Après l'évasion, réussie dans un premier temps, Saul et son équipe se retrouvent dans un abri. A la porte, un enfant s'approche, fixe Saul avant de s'éloigner. Après avoir tenté tout au long du film d'honorer son peuple par l'enterrement traditionnel d'un enfant, Saul en voit un autre semer la mort parmi les siens, cet enfant étant en quelque sorte l'éclaireur des soldats allemands. Cette fin, finalement teintée d'ironie et montrant le malheur de Saul et des siens tout en pointant le manque de discernement de ce dernier, finit de confirmer la sobriété de l'approche de Laszlo Nemes. Il ne dirige en aucun cas le spectateur comme son approche du cadre peut en témoigner, mais le guide tout en le questionnant sur l'honneur, la rédemption ou le collectif ainsi qu'en délivrant sa vision de la Shoah à travers l’œil d'un Sonderkommando (une catégorie de personnes rarement abordée au cinéma).

_Consignes_
A: Réécrivez le passage de l'article sur la fin du film de Laszlo Nemes qui s'ouvre sur les mots contenant "Après l'évasion, réussie" et se clôt sur "abordée au cinéma).", en remplaçant "Saul" par "Saül".
B: D'après l'article sur la fin du film de Laszlo Nemes, quel rôle joue l'enfant qui s'approche de la porte de l'abri ?
C: Prolongez l'article sur la fin du film de Laszlo Nemes à la suite de sa dernière phrase.

Listing des éléments d'interface
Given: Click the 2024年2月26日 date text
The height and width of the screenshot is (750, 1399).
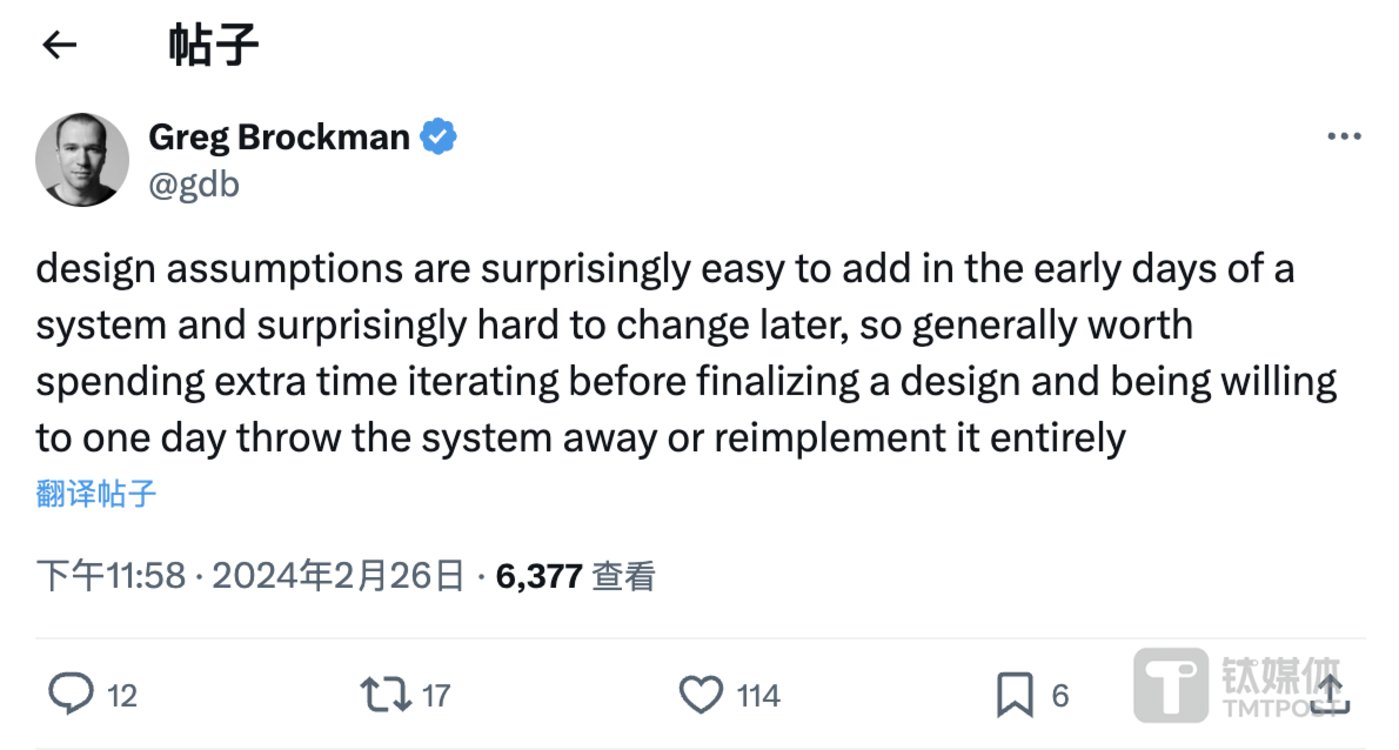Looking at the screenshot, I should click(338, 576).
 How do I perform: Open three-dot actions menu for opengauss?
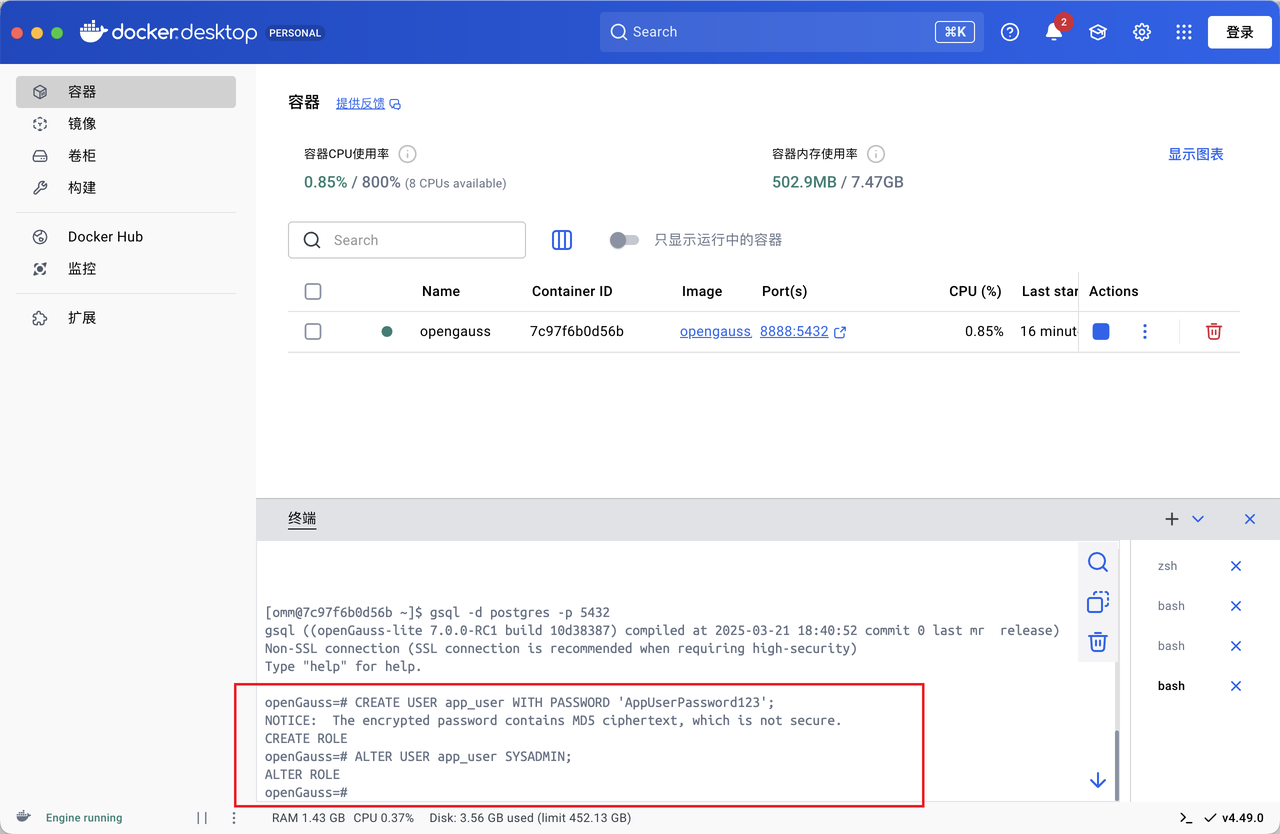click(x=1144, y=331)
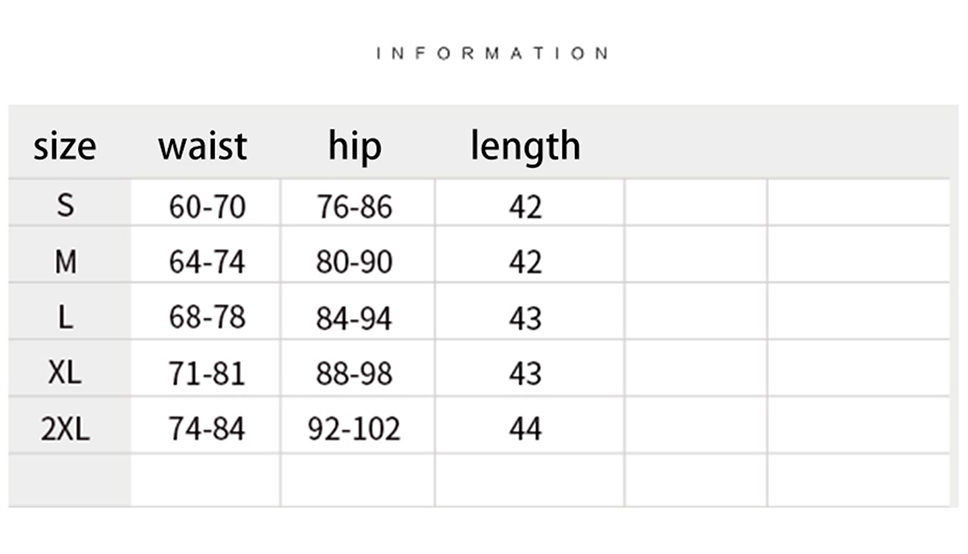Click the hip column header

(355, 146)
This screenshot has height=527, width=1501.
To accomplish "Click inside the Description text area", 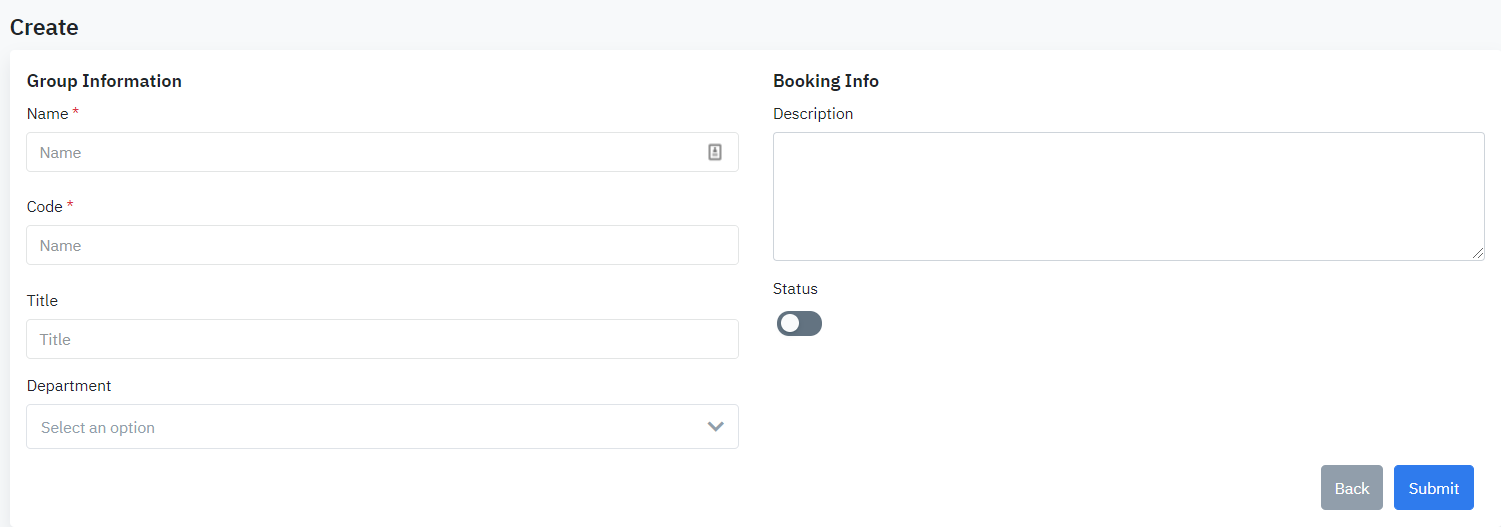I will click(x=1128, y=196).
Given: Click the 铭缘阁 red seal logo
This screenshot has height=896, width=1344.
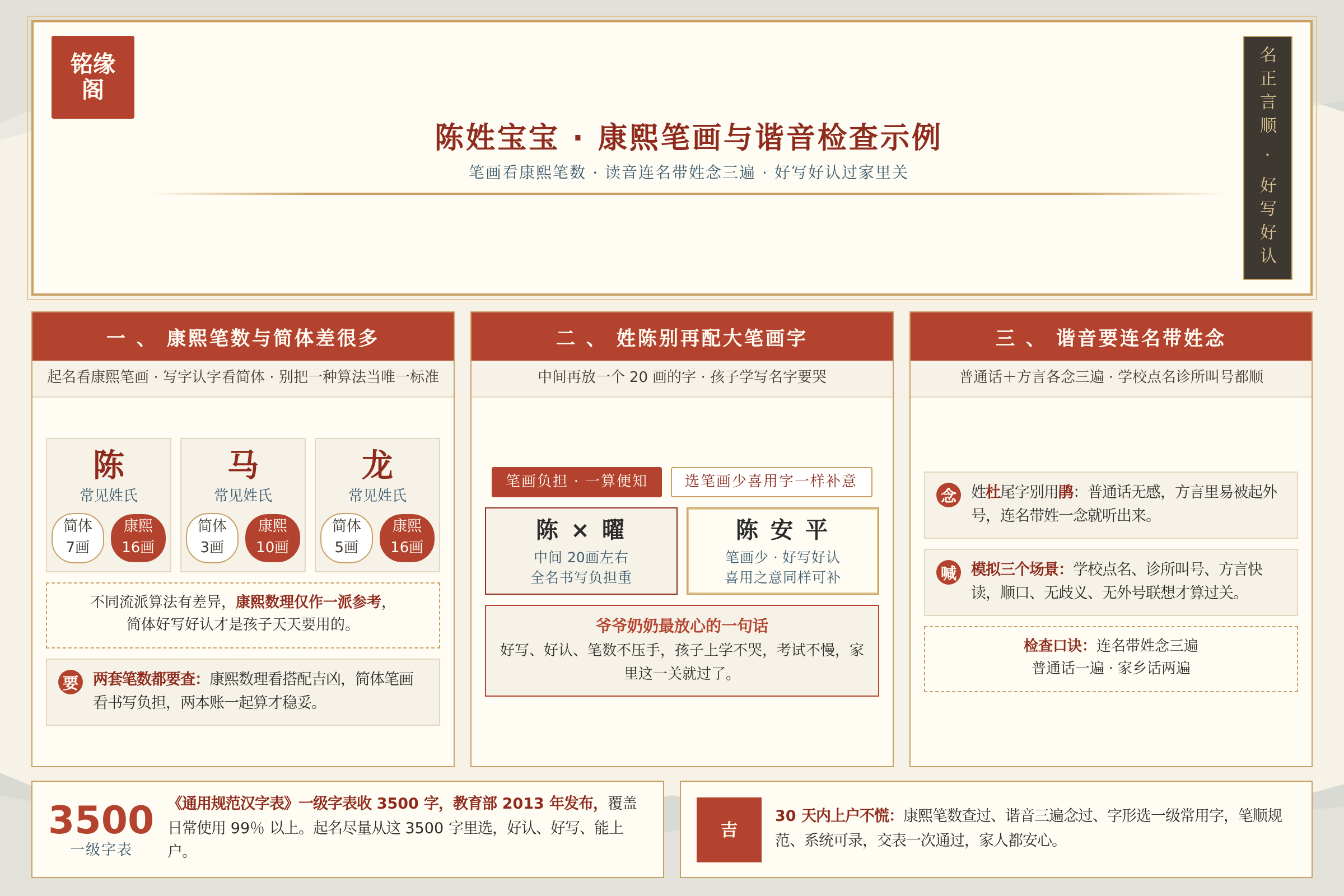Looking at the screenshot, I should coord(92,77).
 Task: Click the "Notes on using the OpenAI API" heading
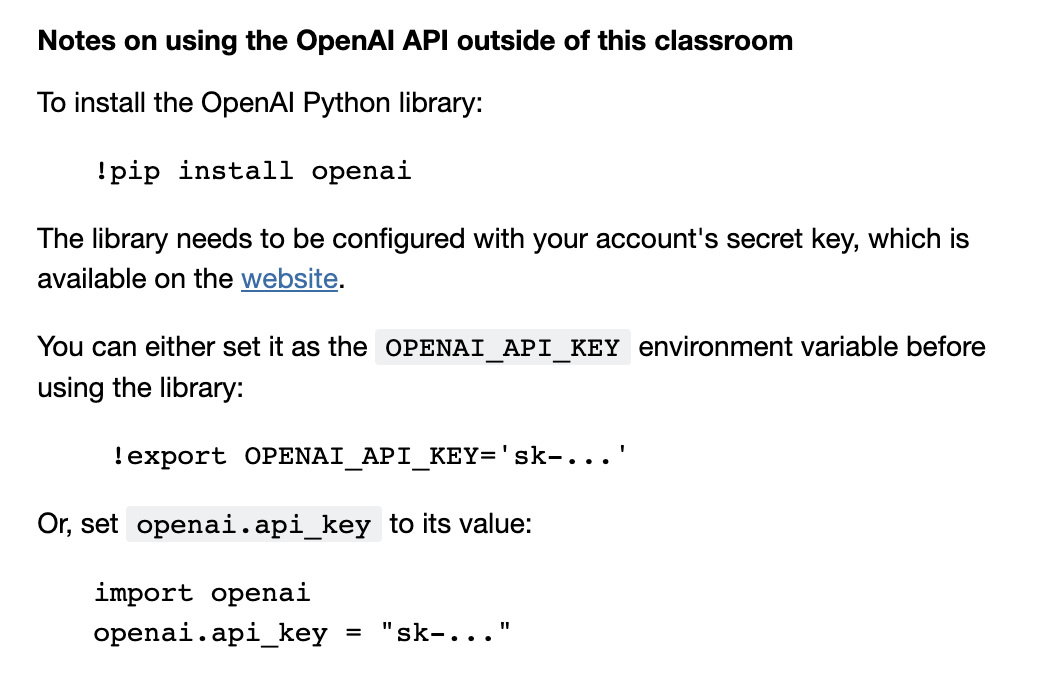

_Résultats_
A:
Après l'évasion, réussie dans un premier temps, Saül et son équipe se retrouvent dans un abri. A la porte, un enfant s'approche, fixe Saül avant de s'éloigner. Après avoir tenté tout au long du film d'honorer son peuple par l'enterrement traditionnel d'un enfant, Saül en voit un autre semer la mort parmi les siens, cet enfant étant en quelque sorte l'éclaireur des soldats allemands. Cette fin, finalement teintée d'ironie et montrant le malheur de Saül et des siens tout en pointant le manque de discernement de ce dernier, finit de confirmer la sobriété de l'approche de Laszlo Nemes. Il ne dirige en aucun cas le spectateur comme son approche du cadre peut en témoigner, mais le guide tout en le questionnant sur l'honneur, la rédemption ou le collectif ainsi qu'en délivrant sa vision de la Shoah à travers l’œil d'un Sonderkommando (une catégorie de personnes rarement abordée au cinéma).

B: Il est en quelque sorte l'éclaireur des soldats allemands.

C:
Tout paraît finalement régi par une logique implacable dans l'approche que met en œuvre Nemes dans sa représentation cinématographique de la Shoah ; témoignant de la frénésie constante emplissant les camps de concentration nazis, s'attachant à suivre un personnage pour parler du tout auquel il est malgré lui intégré, arborant un travail constant sur le son et sur les arrières-plans pour un rendu presque sur-réaliste, le réalisateur hongrois livre une première copie teintée d'un profond respect, une œuvre qui paraît mûrement réfléchie tant elle fait preuve de pudeur dans le traitement formel et d'une rugosité nécessaire dans la narration.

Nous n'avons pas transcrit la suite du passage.